**Direction a**
In the blog excerpt, which book did the writer buy after reading a Janet Evanovich novel in under four hours?

**Excerpt to read**
***

I picked up a Janet Evanovich book, and I think that I'm on number nine. However, upon reading the back of number seven, I couldn't remember if I read it or not. And then I thought for a second, and really couldn't remember the plots of any of them, really, except for maybe the first two (remembering big scary boxing guy, rouge cop, and then a funeral home burning down. I think that was all in the first and second installments). Anyway, I thought to myself, Gee, it's bad news if I can't remember plots of books. Sad. Then I thought: Even sadder, I'd read this book in under four hours. Six WalMart dollars for four hours. Four hours = 1.5 days of reading.
Ergo, I bought Anna Karenina.
I've been trying to stay away from Oprah books since the Fall on Your Knees incident. That was the single worst book I've ever read. I'm just not big on incest, prostitution, suicide and religious fanaticism. But, at least it took me a few days to finish.
It's day two of Anna, and I'm starting book three. Wish me continued success.
June 22, 2004
Tahini, Tahina, let's call the whole thing off...
Oh, you've got to love the Allegheny National Forest, and all its little surprises.
It all started with my love of hummus (hummos?). Naturally, I can get either Tribe brand (eh) or Prince Omar brand (yuck) in the lovely supermarkets of Sparkle City. However, neither are hitting the spot, especially after experiencing the My Organic Market goodness of Heba's Cilantro with Extra Garlic Hummos. Drat them all.
So, I want to make my own. Hummus(os) is simple, you see, it's just chick peas (aka garbanzo beans), olive oil, lemon juice and tahini.
There's the rub.
Tahini paste. If I can't get tasty hummus(os) in Sparkle City, where do I think I'll find tahini?
Ever adventurous, we set out for the next county -- the big town of DuBois to be exact, home to an anemic mall and the smallest Old Navy known to man. Luckily, they have a Martin's, which is really a Giant, but not a Giant Eagle. Don't get them confused. Anyway, Martin's is big, more upscale, and not quite the size of a good old suburban grocery wonder store -- you know, the stores that have their own special organic section, lots of fine cheeses (even Gruyere, which one cannot find up here). Ah. But I go on too much.
I was at Martin's. And I nearly found it. They had two (2) cans of Tahina Sauce. Buzz. Not the same thing. I need the paste -- the sesame seed version of peanut butter, not the runny saucy substance offered in the canned Kosher section.
Foiled again, and not really into purchasing ground up sesames online.
The Zero Tolerance Approach to Punctuation
What is a "Zero Tolerance Approach to Punctuation?" It's the subtitle to Eats, Shoots & Leaves, but its kind of vague -- maybe "The Zero Tolerance Approach to Punctuation Errors" is more appropriate.
I have great feeling for Lynne Truss' punctuation book, Eats, Shoots & Leaves -- it's pretty much a love-hate relationship, I think. It took me a long time actually finish reading it because it didn't really grab me or interest me much. The "scandal" surrounding it does, though.

***

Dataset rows
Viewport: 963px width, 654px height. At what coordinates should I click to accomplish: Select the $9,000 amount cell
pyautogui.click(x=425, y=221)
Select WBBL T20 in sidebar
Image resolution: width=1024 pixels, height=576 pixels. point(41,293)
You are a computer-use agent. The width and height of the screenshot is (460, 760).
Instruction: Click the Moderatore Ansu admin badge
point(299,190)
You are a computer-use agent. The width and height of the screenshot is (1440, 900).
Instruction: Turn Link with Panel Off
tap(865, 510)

***

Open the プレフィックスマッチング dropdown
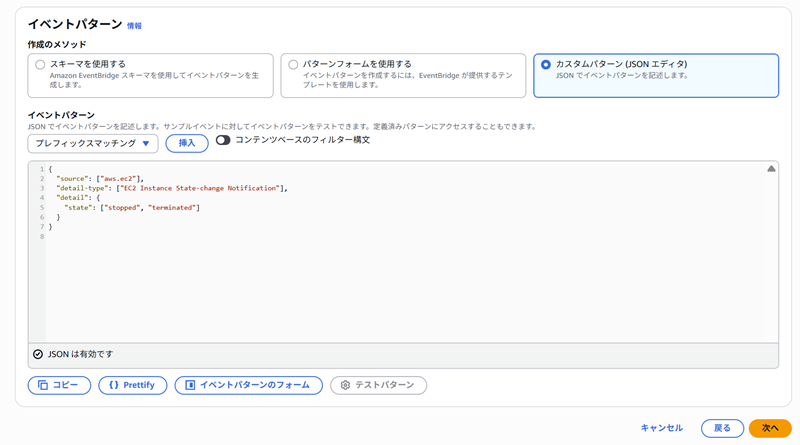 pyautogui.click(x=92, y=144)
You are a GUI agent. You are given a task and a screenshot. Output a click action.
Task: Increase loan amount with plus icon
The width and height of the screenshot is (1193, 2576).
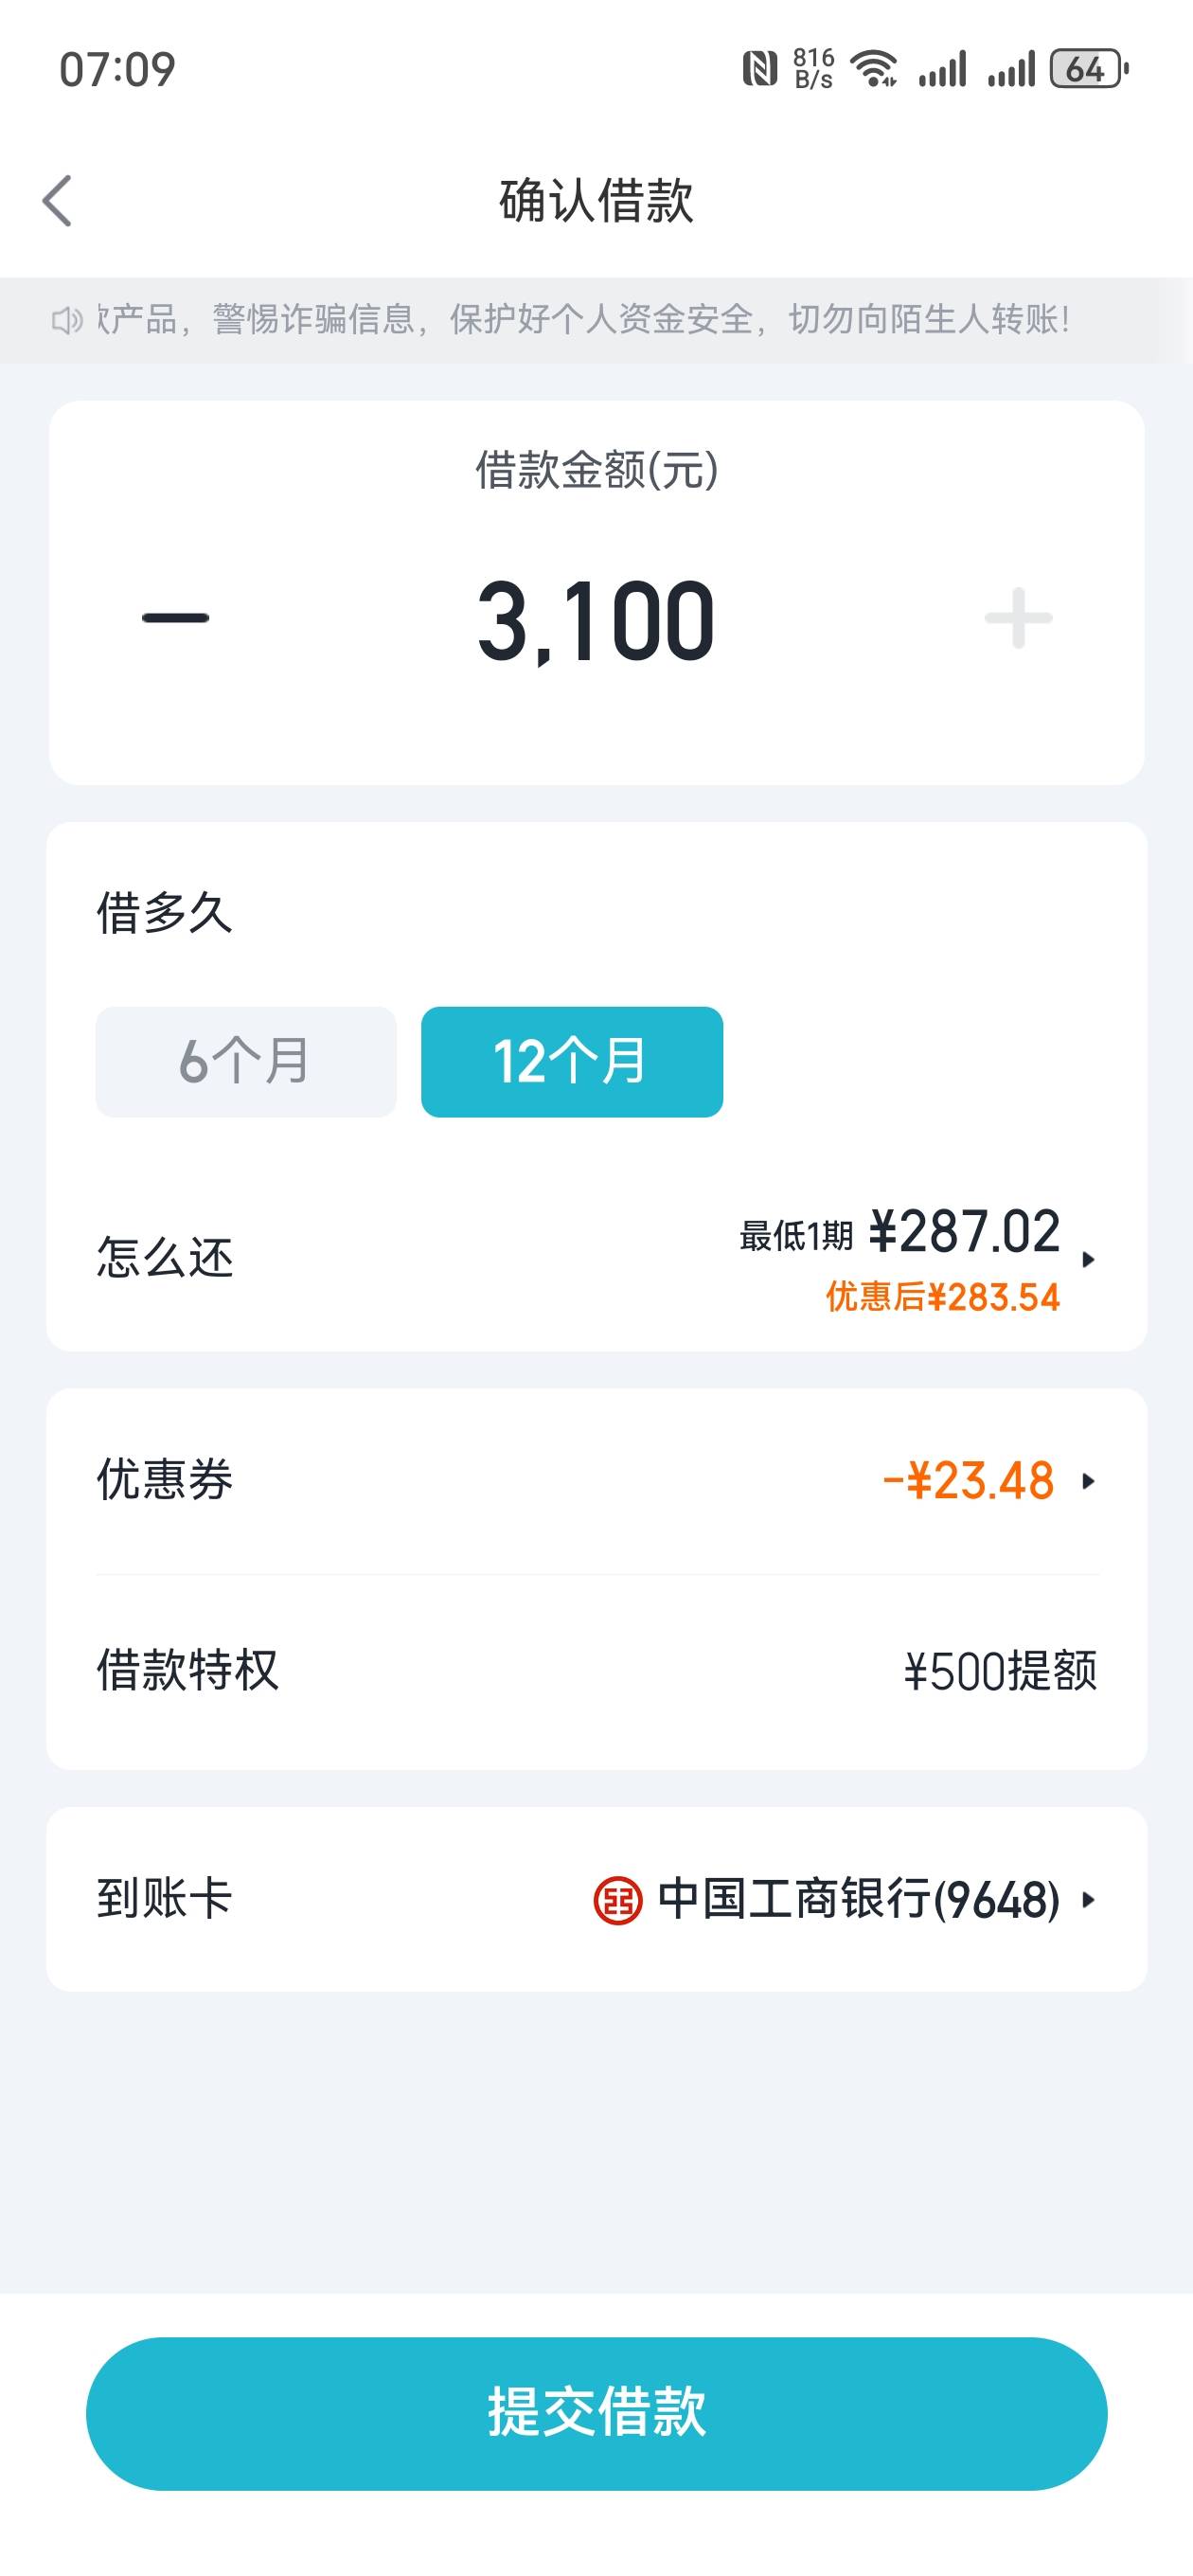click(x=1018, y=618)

***

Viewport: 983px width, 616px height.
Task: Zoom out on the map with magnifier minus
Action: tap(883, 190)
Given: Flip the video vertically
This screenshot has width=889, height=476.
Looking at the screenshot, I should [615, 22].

***

**Direction b**
Convert the part of the dataset rows that opens with the line containing "You are a GUI" and closes with the line containing "click(x=1018, y=618)" into a Markdown table with the columns Nr and Line, numbering each row, skipping blank lines and leaving out the pictures.

**Full answer a**
Anna Karenina

**Full answer b**
| Nr | Line |
|---|---|
| 1 | You are a GUI agent. You are given a task and a screenshot. Output a click action. |
| 2 | Task: Increase loan amount with plus icon |
| 3 | The width and height of the screenshot is (1193, 2576). |
| 4 | click(x=1018, y=618) |